• AVAILABLE DATA:
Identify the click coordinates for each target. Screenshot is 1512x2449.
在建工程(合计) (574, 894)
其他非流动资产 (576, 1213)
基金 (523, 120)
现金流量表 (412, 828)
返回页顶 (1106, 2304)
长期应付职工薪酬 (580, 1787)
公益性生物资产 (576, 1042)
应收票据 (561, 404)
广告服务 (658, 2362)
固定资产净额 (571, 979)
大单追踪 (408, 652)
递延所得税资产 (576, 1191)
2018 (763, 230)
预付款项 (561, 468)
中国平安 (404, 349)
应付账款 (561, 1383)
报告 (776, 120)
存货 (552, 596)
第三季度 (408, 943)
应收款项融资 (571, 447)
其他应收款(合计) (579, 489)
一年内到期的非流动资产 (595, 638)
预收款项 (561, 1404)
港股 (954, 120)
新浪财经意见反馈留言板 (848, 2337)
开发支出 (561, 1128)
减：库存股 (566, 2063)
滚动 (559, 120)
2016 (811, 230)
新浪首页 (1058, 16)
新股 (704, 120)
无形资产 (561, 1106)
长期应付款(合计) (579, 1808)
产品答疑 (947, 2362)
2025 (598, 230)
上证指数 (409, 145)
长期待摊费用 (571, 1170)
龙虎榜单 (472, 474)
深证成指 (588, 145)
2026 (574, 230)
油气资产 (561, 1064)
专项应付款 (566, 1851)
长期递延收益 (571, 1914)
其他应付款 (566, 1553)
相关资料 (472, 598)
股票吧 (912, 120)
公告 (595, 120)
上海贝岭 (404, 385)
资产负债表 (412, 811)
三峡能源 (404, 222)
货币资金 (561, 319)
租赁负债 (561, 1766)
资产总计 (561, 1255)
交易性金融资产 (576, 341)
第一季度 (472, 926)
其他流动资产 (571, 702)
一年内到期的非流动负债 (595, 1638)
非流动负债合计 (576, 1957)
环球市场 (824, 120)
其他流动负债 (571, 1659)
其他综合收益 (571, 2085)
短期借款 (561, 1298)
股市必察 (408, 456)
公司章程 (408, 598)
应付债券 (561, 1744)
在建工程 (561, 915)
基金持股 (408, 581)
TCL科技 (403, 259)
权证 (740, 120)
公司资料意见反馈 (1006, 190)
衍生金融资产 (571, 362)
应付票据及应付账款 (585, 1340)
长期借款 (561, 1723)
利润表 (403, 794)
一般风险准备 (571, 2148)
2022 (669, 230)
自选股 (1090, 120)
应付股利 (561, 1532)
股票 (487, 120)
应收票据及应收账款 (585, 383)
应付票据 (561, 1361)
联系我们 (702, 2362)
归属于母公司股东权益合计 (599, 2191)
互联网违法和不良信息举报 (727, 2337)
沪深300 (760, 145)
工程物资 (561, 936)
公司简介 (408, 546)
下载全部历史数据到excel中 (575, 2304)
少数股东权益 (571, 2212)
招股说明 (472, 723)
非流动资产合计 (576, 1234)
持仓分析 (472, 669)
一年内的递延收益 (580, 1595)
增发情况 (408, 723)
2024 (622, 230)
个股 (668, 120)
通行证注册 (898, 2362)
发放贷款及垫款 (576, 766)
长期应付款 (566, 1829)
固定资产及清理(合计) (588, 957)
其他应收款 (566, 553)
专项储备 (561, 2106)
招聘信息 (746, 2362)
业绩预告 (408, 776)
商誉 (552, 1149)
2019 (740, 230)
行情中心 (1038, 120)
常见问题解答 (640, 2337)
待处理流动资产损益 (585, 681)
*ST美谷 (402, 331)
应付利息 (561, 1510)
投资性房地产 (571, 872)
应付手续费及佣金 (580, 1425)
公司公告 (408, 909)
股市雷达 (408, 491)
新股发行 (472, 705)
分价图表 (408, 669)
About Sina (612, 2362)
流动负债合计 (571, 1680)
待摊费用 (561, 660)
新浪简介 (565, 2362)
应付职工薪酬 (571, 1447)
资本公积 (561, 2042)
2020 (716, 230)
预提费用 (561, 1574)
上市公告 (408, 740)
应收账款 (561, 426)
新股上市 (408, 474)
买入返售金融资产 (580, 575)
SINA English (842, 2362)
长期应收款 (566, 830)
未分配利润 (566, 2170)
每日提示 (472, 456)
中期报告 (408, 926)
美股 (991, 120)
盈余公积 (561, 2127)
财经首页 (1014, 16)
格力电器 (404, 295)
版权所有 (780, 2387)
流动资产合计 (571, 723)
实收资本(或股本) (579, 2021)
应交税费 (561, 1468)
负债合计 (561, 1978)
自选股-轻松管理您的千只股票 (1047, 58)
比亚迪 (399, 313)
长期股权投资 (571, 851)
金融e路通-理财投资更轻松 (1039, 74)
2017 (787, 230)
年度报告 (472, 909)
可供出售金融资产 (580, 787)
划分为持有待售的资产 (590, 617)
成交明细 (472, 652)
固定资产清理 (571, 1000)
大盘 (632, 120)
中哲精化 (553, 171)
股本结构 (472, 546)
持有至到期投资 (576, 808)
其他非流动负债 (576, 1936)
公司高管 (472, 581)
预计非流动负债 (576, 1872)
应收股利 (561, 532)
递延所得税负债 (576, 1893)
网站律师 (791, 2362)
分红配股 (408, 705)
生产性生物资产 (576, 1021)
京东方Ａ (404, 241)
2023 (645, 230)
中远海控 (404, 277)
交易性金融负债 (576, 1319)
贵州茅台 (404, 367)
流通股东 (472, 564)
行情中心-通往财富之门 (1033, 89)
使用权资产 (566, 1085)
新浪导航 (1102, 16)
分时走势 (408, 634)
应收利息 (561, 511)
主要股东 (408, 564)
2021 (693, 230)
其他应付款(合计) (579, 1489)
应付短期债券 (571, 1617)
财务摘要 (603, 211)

• THE TASK:
Above are the records; print exactly the lines from the line with "自选股 (1090, 120)" to the line with "应付手续费及佣金 (580, 1425)", including both, and nothing else.

• SOLUTION FOR THIS PROBLEM:
自选股 (1090, 120)
应付股利 (561, 1532)
股票 (487, 120)
应收票据及应收账款 (585, 383)
应付票据 (561, 1361)
联系我们 (702, 2362)
归属于母公司股东权益合计 (599, 2191)
互联网违法和不良信息举报 (727, 2337)
沪深300 (760, 145)
工程物资 (561, 936)
公司简介 (408, 546)
下载全部历史数据到excel中 (575, 2304)
少数股东权益 (571, 2212)
招股说明 (472, 723)
非流动资产合计 (576, 1234)
持仓分析 (472, 669)
一年内的递延收益 (580, 1595)
增发情况 (408, 723)
2024 (622, 230)
个股 (668, 120)
通行证注册 (898, 2362)
发放贷款及垫款 (576, 766)
长期应付款 (566, 1829)
固定资产及清理(合计) (588, 957)
其他应收款 (566, 553)
专项储备 (561, 2106)
招聘信息 (746, 2362)
业绩预告 (408, 776)
商誉 (552, 1149)
2019 (740, 230)
行情中心 (1038, 120)
常见问题解答 (640, 2337)
待处理流动资产损益 (585, 681)
*ST美谷 (402, 331)
应付利息 (561, 1510)
投资性房地产 (571, 872)
应付手续费及佣金 (580, 1425)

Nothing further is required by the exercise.